Having said that, anecdotally I find it very hard to get people outside of a
relatively narrow demographic to get on board with it. More than one fairly
technically literate friend of mine has stopped about at the point where
they're confronted with the choice of what instance to create an account on,
especially if they choose and then get told "no, that instance is full, go
create one somewhere else." It's not clear that the instance, at least
theoretically, doesn't matter.

Note I say "theoretically," because it turns out it _can_ matter. If the
instance you choose is maintained poorly, your experience may be worse. (This
is in fact my experience.) And it's not clear how to migrate between instances
while keeping your social graph intact. Mastodon has a long way to go in terms
of user experience to be accessible to people who aren't dedicated enough to
the idea of a decentralized Twitter alternative to put up with this stuff.

Last but not least: it's hard for me not to notice that in the year or so I've
had a Mastodon account, it's been _very_ hard for me to discover people to
follow, especially after the occasional burst of new users dies down.
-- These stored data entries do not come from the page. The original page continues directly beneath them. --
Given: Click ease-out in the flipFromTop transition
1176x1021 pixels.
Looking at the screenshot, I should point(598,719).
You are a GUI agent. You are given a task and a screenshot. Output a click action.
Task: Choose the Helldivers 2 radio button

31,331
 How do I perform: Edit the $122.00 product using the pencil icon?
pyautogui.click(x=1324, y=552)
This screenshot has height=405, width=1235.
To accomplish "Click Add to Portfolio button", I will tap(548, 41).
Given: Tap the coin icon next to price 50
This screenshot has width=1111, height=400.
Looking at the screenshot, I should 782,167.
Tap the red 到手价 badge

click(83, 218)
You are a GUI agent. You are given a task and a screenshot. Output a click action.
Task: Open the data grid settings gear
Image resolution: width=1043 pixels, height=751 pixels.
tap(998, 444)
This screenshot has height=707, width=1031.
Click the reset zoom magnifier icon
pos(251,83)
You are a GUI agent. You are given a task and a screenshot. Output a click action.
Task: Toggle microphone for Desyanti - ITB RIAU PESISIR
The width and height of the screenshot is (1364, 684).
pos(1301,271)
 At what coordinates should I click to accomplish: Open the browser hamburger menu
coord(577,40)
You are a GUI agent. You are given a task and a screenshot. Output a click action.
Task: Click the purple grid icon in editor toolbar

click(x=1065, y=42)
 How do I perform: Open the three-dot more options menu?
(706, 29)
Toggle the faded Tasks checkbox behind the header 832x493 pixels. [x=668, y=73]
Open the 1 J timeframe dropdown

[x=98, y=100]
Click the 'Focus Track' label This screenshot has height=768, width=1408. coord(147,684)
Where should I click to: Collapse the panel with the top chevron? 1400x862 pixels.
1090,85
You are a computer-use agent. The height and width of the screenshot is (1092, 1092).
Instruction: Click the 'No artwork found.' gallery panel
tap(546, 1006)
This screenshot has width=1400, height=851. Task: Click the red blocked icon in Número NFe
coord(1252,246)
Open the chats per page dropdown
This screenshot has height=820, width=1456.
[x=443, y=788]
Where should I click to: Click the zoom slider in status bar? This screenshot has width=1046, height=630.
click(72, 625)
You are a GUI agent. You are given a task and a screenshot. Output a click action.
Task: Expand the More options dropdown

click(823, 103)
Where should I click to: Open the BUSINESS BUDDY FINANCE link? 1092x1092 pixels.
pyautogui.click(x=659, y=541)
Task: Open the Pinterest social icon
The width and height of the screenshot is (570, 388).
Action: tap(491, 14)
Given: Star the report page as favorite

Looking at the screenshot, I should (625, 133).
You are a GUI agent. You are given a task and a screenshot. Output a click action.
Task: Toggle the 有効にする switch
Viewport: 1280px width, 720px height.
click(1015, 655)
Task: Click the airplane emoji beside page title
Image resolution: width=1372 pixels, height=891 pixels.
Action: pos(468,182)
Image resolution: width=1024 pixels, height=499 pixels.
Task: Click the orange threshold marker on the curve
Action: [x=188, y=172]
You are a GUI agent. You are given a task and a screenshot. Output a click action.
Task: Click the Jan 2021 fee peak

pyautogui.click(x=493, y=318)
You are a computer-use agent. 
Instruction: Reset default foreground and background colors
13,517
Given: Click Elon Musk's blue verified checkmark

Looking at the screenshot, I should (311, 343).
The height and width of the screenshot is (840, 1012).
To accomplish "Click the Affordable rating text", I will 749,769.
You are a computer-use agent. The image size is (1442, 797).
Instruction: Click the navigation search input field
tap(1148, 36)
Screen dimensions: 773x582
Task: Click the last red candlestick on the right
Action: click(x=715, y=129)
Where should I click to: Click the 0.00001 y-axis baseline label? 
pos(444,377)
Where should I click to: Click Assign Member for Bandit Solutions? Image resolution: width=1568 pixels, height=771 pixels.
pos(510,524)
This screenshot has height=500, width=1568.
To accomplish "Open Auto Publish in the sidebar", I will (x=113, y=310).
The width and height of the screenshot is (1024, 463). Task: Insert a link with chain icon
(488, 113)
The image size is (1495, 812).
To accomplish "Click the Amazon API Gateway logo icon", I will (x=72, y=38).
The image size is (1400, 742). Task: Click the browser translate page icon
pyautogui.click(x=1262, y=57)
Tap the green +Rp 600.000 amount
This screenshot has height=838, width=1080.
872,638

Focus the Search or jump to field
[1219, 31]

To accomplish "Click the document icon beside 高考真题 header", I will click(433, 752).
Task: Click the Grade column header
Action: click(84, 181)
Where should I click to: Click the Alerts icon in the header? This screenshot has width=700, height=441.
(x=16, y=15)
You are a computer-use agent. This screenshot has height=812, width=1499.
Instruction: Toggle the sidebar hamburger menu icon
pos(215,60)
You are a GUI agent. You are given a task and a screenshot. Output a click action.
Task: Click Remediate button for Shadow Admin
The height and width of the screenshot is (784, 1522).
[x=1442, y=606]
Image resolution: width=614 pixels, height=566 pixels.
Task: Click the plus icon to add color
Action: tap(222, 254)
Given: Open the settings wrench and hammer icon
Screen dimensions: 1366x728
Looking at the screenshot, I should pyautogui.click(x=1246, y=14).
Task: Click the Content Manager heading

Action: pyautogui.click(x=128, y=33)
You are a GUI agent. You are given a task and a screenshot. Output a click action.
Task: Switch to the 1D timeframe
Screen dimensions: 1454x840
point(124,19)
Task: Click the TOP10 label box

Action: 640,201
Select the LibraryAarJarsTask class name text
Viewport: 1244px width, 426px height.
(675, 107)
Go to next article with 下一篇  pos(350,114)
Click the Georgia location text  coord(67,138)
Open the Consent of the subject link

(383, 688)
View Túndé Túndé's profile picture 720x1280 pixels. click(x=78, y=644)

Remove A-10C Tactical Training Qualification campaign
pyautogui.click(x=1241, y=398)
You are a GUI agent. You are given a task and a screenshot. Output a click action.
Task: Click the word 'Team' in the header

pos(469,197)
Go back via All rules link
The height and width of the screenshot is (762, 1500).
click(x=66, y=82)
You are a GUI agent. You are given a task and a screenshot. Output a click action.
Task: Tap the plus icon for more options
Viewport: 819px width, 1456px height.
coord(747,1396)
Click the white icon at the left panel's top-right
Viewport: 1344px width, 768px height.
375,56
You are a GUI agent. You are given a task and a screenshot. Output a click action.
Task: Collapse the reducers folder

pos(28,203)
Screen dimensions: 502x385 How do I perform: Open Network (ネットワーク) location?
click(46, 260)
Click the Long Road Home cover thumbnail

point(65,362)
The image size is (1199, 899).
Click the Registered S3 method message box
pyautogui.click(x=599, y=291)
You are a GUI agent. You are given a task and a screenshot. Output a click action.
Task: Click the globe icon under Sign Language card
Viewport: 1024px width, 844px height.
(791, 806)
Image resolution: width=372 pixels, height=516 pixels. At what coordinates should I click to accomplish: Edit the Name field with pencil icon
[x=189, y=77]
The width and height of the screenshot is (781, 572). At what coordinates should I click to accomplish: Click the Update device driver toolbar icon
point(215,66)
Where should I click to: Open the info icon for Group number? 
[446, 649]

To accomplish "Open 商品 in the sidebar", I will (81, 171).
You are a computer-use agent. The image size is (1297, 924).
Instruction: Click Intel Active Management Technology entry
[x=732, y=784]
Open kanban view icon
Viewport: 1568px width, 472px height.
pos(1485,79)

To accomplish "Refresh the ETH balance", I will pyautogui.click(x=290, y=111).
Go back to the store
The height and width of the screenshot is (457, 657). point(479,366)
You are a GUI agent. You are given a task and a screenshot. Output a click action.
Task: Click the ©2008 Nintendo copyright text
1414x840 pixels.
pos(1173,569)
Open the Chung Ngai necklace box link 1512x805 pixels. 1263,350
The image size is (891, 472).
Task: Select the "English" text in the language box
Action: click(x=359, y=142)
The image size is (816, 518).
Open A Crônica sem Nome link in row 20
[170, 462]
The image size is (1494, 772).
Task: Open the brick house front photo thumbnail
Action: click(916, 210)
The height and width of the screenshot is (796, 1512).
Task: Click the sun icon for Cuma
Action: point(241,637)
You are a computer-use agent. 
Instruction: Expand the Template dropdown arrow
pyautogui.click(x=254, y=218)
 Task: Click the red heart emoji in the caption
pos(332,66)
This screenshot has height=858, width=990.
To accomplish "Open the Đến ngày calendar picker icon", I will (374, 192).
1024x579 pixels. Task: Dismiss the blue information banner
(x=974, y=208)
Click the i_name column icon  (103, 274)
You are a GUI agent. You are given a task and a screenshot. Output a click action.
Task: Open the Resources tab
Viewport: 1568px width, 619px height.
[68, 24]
The
people I followed are, except for two or three folks who are clearly dedicated
to it over Twitter for philosophical reasons, mostly...just not using it now.
(Of the two dozen people I followed, my timeline is now pretty much just
content from two users, one of who is only "there" because his blog crossposts
automatically.) You know where most of them are still active? Twitter.

tl;dr: it might be great for a project like OpenBench to _also_ be on
Mastodon, but not _exclusively_ be on it.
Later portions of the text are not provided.